++++ Material for this task
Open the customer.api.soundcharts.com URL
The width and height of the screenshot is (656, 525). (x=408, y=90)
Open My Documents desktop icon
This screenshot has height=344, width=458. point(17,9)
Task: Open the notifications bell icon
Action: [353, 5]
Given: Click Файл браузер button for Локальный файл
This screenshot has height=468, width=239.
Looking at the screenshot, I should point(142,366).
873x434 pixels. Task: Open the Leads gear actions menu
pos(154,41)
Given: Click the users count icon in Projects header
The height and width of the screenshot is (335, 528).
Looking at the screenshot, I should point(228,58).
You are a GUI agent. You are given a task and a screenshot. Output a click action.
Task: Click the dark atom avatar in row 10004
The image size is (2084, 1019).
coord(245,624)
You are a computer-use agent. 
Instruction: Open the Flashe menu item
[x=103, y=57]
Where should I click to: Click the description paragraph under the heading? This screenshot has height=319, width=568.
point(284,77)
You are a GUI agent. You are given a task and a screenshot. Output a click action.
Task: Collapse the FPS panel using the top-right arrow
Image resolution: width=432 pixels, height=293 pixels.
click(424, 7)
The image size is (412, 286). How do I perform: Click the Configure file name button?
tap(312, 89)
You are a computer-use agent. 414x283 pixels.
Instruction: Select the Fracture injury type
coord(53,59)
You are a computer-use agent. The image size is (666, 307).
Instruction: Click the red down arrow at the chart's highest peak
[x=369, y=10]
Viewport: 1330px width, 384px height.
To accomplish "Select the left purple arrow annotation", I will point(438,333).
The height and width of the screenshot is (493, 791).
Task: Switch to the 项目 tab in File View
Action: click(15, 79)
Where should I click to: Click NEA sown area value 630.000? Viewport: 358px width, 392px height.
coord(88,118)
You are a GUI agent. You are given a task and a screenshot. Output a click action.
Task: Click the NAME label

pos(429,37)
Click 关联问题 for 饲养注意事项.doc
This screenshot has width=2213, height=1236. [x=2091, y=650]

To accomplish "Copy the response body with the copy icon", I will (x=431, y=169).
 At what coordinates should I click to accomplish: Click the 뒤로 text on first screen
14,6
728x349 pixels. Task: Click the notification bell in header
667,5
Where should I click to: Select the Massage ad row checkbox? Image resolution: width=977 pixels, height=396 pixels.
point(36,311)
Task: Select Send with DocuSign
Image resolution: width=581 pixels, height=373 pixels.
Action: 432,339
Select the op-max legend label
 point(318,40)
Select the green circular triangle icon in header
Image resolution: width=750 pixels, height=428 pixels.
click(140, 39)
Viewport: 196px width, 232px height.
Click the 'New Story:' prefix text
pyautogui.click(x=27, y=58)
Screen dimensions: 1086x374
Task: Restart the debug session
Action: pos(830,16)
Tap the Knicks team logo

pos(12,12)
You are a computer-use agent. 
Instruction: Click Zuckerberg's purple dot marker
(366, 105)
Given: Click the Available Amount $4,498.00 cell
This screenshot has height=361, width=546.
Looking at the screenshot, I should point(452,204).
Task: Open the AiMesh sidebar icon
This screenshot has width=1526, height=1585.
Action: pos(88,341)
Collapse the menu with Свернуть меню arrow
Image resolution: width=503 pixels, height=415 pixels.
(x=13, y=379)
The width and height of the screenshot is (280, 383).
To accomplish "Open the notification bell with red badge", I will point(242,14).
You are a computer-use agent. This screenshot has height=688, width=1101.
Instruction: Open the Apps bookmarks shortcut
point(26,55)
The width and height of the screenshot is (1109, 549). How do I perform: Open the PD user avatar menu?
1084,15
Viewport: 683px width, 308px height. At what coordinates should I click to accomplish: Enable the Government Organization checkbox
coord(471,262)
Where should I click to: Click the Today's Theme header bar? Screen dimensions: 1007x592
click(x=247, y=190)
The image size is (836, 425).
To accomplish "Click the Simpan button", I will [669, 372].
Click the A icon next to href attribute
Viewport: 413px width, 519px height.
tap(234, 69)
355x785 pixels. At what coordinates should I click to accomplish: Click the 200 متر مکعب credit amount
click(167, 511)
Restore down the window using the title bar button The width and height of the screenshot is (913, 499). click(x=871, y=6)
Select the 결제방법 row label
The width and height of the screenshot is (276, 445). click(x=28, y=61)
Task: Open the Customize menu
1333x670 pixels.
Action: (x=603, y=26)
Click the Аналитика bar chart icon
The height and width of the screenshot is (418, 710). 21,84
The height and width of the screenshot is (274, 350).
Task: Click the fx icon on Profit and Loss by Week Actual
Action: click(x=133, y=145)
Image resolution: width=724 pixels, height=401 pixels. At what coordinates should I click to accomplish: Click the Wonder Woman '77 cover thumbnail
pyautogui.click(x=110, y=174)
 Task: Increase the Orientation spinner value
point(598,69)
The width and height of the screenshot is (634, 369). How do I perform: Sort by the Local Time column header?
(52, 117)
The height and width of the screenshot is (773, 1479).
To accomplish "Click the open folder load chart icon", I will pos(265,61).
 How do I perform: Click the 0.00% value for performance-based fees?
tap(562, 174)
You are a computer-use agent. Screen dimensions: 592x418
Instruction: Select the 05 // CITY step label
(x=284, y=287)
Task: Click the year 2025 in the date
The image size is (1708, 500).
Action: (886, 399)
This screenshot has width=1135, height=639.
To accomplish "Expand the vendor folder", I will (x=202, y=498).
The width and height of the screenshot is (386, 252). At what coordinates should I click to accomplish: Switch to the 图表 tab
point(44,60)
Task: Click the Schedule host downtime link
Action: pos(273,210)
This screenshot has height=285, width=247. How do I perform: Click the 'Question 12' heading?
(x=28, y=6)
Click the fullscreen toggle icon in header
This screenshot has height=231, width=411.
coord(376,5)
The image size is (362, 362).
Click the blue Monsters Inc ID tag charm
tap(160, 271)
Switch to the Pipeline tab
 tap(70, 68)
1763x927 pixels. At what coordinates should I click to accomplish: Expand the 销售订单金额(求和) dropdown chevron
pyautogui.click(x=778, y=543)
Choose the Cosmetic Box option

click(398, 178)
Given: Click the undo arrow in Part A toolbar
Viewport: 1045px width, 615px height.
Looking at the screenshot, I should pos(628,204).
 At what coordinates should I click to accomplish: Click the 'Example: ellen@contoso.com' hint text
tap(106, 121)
++++++++
**Given instruction**
Copy out the items again, from the line containing "The width and height of the screenshot is (280, 383)." through the line containing "coord(471,262)", keeping the requests. In the answers, multiply every coordinate by 2.55 and round it to a whole number, with halves rounded up. Leave everything else as it is.

**Solution to this task**
The width and height of the screenshot is (280, 383).
To accomplish "Open the notification bell with red badge", I will point(617,36).
You are a computer-use agent. This screenshot has height=688, width=1101.
Instruction: Open the Apps bookmarks shortcut
point(66,140)
The width and height of the screenshot is (1109, 549). How do I perform: Open the PD user avatar menu?
2764,38
Viewport: 683px width, 308px height. At what coordinates should I click to accomplish: Enable the Government Organization checkbox
coord(1201,668)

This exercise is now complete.